Transformations

Transformation is a manupulation with the data already in the Bizzflow storage (analytical warehouse). Here you will read about how to create an sql and Python transformations in Bizzflow. Within your data pipeline, transformation will expect to get some input data and Bizzflow will expect transformation to produce some output data in return.

Once there are actual data in the warehouse, you are free to play with them as you want. Although, there are few restrictions that will help you keep your project clean and accessible by enforcing some best practices.

Transformation Configuration

In order to create a transformation in your data pipeline, you need to specify the transformation metadata in transformations.json (or transformations.yaml) and then provide Bizzflow with the files that will process the actual data transformation. Think of it this way: In transformations.json you specify which data you want to transform and where to put the outputs to. In /transformations/ directory you specify what to do to the data being transformed.

In short, always specify the transformation in transformations.json (or YAML) and then put your SQL and Python files to /transformations/ directory.

Transformations Reference

No matter the warehouse your Bizzflow is running, following are the keys that are always applicable:

KeyTypeDescription
idstringrequired, id for your transformation (must be unique, max 32 characters)
typestringrequired, possible values: sql or docker
sourcestringrequired, the name of the subdirectory containing transformation files
out_kexstringrequired, name of the kex that will hold transformation output
input_tables*array of stringslist of tables (including kex names) to be present in the transformation
input_kexes*array of stringslist of kexes to be present in the transformation

* both input_tables and input_kexes may be present. In this case, a union of input_tables and tables contained in input_kexes is loaded into the transformation.

Additionally, there are keys that are applicable only to some of the warehouses currently supported by Bizzflow:

KeySupported WarehousesTypeDescription
query_timeoutbigquery, snowflakeintegerhow long (seconds) to wait for sql query to execute
transformation_service_accountbigquerystringdeprecated, name of the service account to create for transformation

Example 1: A simple SQL transformation

Let’s pretend we already have tables in two kexes:

  • in_hubspot
    • accounts
    • deals
  • in_mysql
    • invoices

We want to load tables accounts and invoices and transform them in an SQL transformation.

--

- _WORK INSTRUCTIONS_: Resume the Bizzflow transformations guide above, picking up right after its final sentence.

- _DATASET EXTRACT_:

--

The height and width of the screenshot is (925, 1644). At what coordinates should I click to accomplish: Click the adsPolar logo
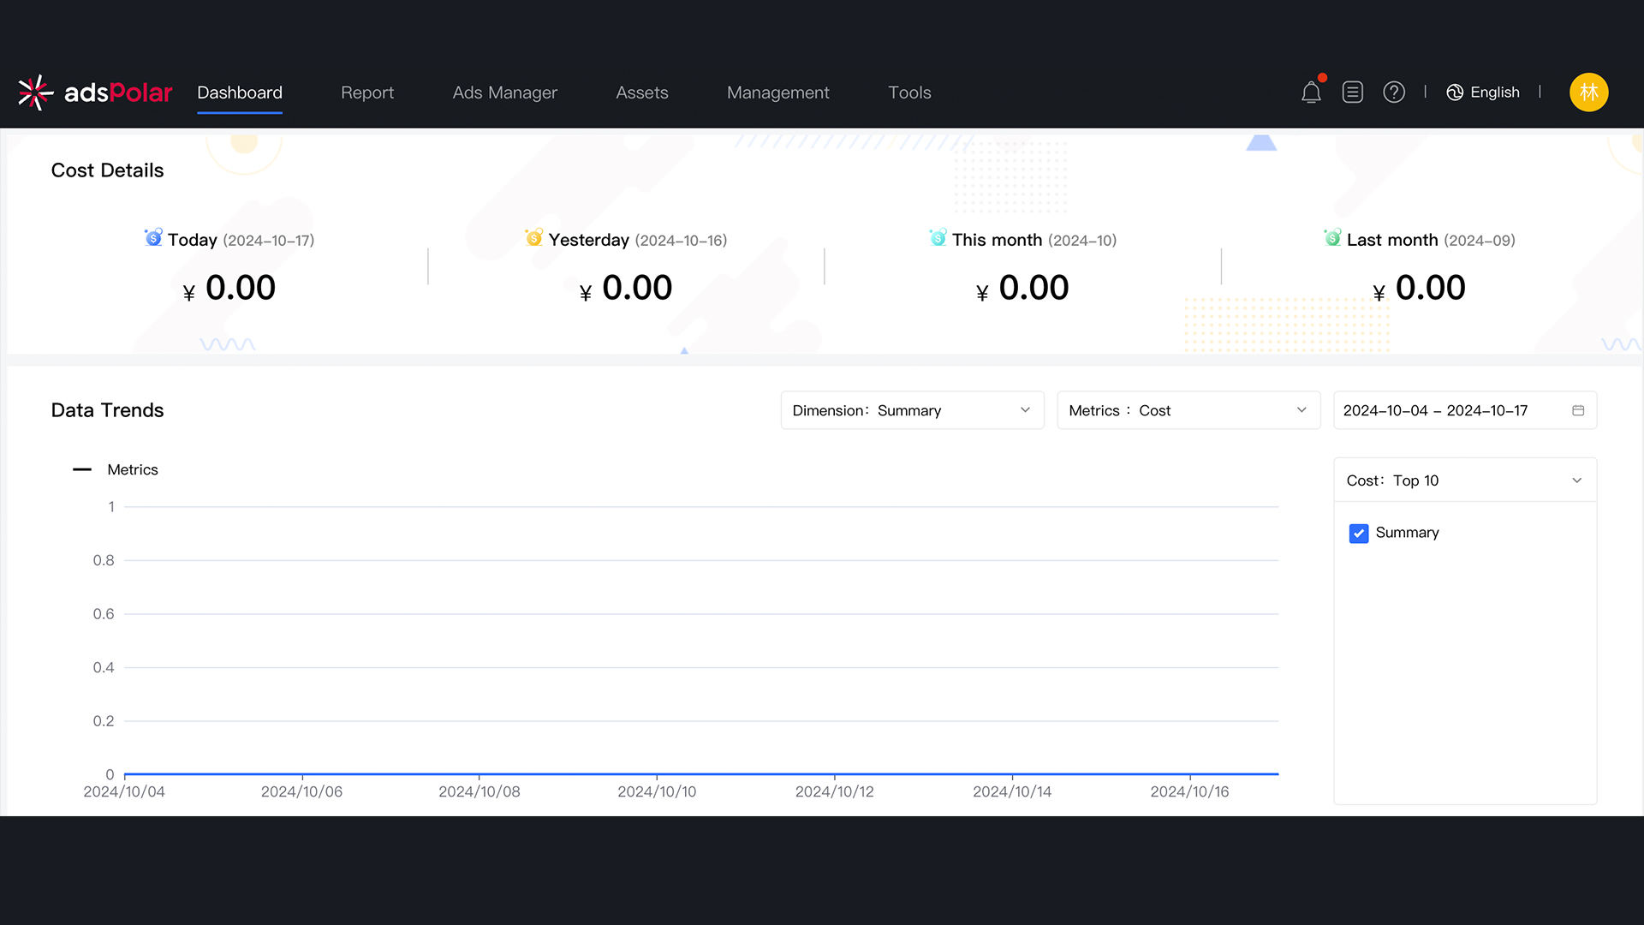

--

- _RESULT BELOW_:
transformations.json

[
  {
    "id": "example",
    "type": "sql",
    "source": "example",
    "out_kex": "out_example",
    "input_tables": ["in_hubspot.accounts"],
    "input_kexes": ["in_mysql"]
  }
]

Notice that we used both input_tables and input_kexes here. We refer to our table accounts within kex in_hubspot by its full name in_hubspot.deals. Since kex in_mysql only contains one table, we can load it whole.

The same configuration in YAML:

transformations.yaml

- id: example
  type: sql
  source: example
  out_kex: out_example
  input_tables:
    - in_hubspot.accounts
  input_kexes:
    - in_mysql

The transformation configuration is set, now we need to create the transformation’s content. Create a directory example under /transformations/ directory and a single file 00_init.sql.

/transformations/example/00_init.sql

Let’s create a table that will contain an account name for each invoice based on account’s VAT. We are using BigQuery SQL dialect here, but implementation for any warehouse would be very similar.

CREATE TABLE `tr`.`out_invoices` AS
SELECT
  i.*,
  a.name as account_name
FROM `tr`.`in_invoices` i
INNER JOIN `tr`.`in_accounts` a ON a.vat_number = i.vat_number

You may notice quite a few things here:

The tr namespace

Since BigQuery doesn’t allow selecting a default dataset, you need to specify tr when refering to any table. Bizzflow will translate the name tr to the temporary transformation dataset that the transformation is actually taking place within.

the in_ prefix

All tables that Bizzflow loads to the temporary transformation dataset for you will be prefixed with in_ prefix, do not forget that when refering to them.

the out_ prefix

All tables you want Bizzflow to output to the out_kex kex after the transformation need to have out_ as a prefix. This allows you to create arbitrary temporary tables without needing to take care of what happens to them.

Example 2: A simple Python transformation

Let’s create a similar solution using Python instead.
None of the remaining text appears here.